WORK ORDER » Decide whether each statement below agrees with the comments on fear and swine flu shots, answering yes or no and quoting the deciding words of the text. 1. Loss of income is named among the things people are expected to fear. 2. A show on CNN discussed flu vaccinations. 3. The writer finds it easy to believe that coughing at the airport in India could get an unvaccinated traveler held back.

SOURCE DOCUMENT »
-*-*-
Fear is a major player in all of it. Have you noticed that lately we are expected to fear the new flu strains, terrorist actions, local crime, loss of income, loss of access to health care (in those who have rudimentary insurance), and numerous other things. When fear becomes the "normal" emotion of a citizenry, drummed into them at EVERY turn, controls used by "leaders" SEEM to be put in place to protect the interests of the governed. Of course these fears are being manufactured, their sources stirred up to practically ensure a self-fulfilling prophecy. The density of corruption has become so thick that truth is barely discerned even by the ingelligent. The few that see through are seen as such wingnuts as not to be believed when they do their best to wake up fellow citizens with the hope of fomenting a critical mass awakening.
This must be the same fear my family uses to be bug me to get that swine flu shot or I can't go to India this winter. I eat well, sleep well, and agree that these swine flu shots actually harm more than hurt but they won't listen. Not too long ago on the tv, there was a show on CNN discussing the flu vaccinations and the guests saying that they would prefer to settle for the flu shot's side effects. They'll believe that over us proving to them that the sides effects of the vaccinations can be as bad or worse than not getting the shot at all. I'm told that if I cough at the airport in India that I'll get held back if I'm not vaccinated for swine flu. I find that hard to believe.
"The density of corruption has become so thick that truth is barely discerned even by the ingelligent." –(Sioux Rose)
-*-*-
DATA EXTRACT »

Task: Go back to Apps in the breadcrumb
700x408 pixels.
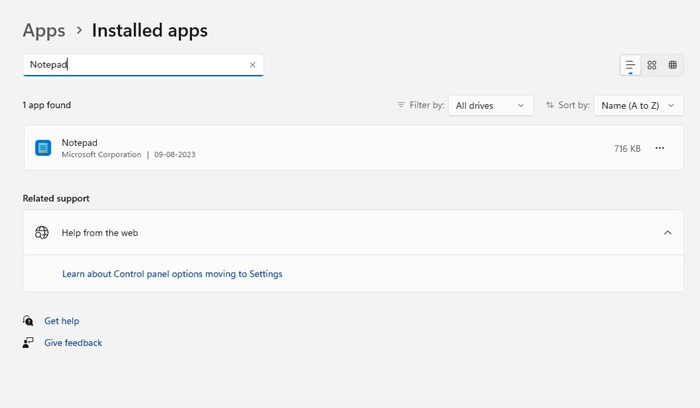Action: coord(44,31)
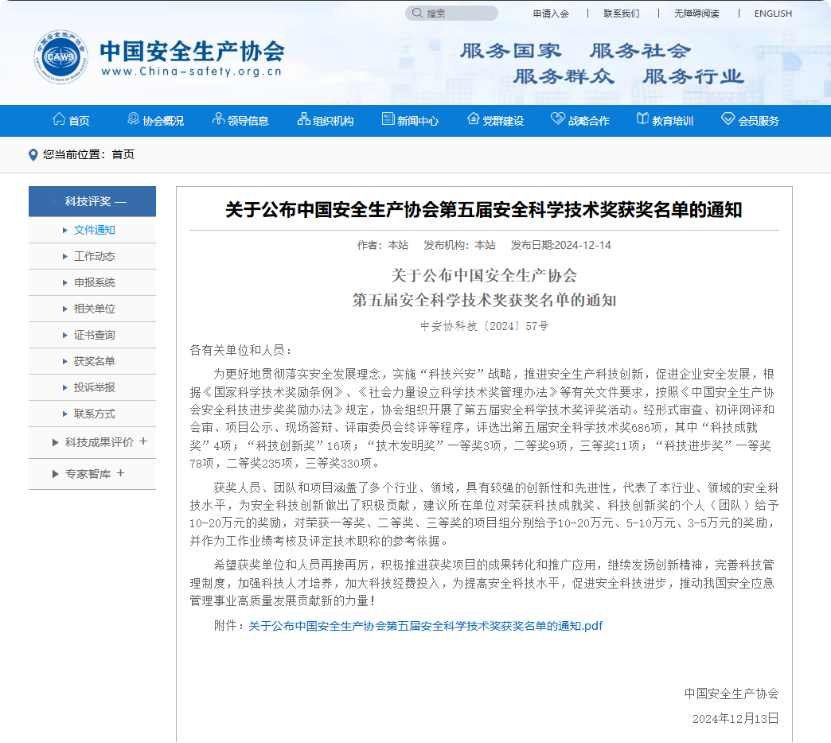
-*-*-
RESPONSE BOX »
1. Yes: "loss of income"
2. Yes: "there was a show on CNN discussing the flu vaccinations"
3. No: "I find that hard to believe."